Follow the Water with Minerals

In-Class Activity 1_Why Matter and Minerals Matter

Julia Kahmann-Robinson PhD and Marjorie Chan PhD, University of Utah Department of Geology & Geophysics

Purpose

Observe various minerals and identify their connection to water using their chemical formulas and environments of formation.

Preparation

  1. Assemble mineral hand samples of: hematite, calcite, gypsum, olivine, feldspar, and kaolinite (or other smectite)
  2. If hand samples are not available use the mineral images provided in the module Image File (PowerPoint 2007 (.pptx) 24.4MB Apr11 13)

Engage

Show images and/or hand samples of a few of the minerals listed in Preparation.

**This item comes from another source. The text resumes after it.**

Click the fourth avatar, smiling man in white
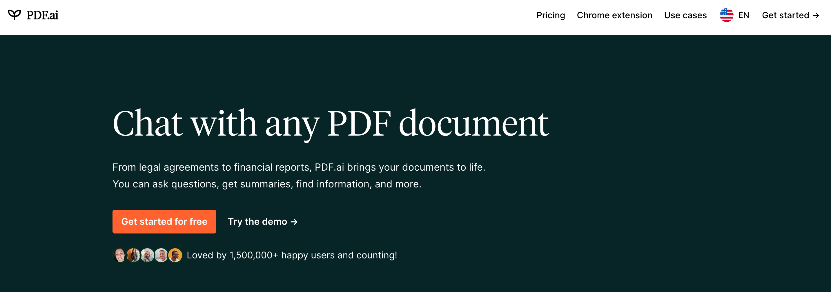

Ask students to quickly make a hypothesis as to which minerals indicate aqueous environments.

Explore

  • Ask students to indicate whether or not each mineral has an aqueous history of formation/precipitation.
  • Once students determine the aqueous history have them connect the mineral to its most probable environment of formation suggested.
  • Ask students if they think that these minerals could have multiple environments of formation and why.

Explain

  1. As students work to identify, with sound reasoning, which minerals indicate an aqueous environment of formation describe the minerals in terms of their properties and general classification (i.e. sulfates, hardness, cleavage etc.).
  2. Provide students a context of the environments of formation (shield volcano, desert playa, hot springs, pluton, altered volcanic tuff, coastal shelf) listed for students to connect each mineral to its most probable environment of formation. Should you desire, you could provide a PowerPoint slideshow of the environments.
  3. Encourage students to list their reasoning for their answers.

Elaborate

  • Rank the minerals according to what students believe to be their relative abundance on Mars. Highest = most abundant on Mars, Lowest = least abundant on Mars
  • Discuss with students their ranking system and their method behind the ranking.

Evaluate

  1. Evaluate student response as they interpret the images.
  2. Can students recognize, from the chemical formulas of minerals, which minerals could indicate an aqueous environment? Observe this by their ranking and method of ranking in Elaborate and throughout the Explore sections.